START SUPPLIED DATA

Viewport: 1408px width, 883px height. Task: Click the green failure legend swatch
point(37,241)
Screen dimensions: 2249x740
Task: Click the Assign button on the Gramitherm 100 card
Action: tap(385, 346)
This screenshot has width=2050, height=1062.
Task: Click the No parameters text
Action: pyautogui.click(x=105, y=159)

END SUPPLIED DATA

Quote all the records. Keep every word exact.

* RESULT OF THE EXERCISE *
Viewport: 1408px width, 883px height. Task: Click the green failure legend swatch
point(37,241)
Screen dimensions: 2249x740
Task: Click the Assign button on the Gramitherm 100 card
Action: tap(385, 346)
This screenshot has width=2050, height=1062.
Task: Click the No parameters text
Action: pyautogui.click(x=105, y=159)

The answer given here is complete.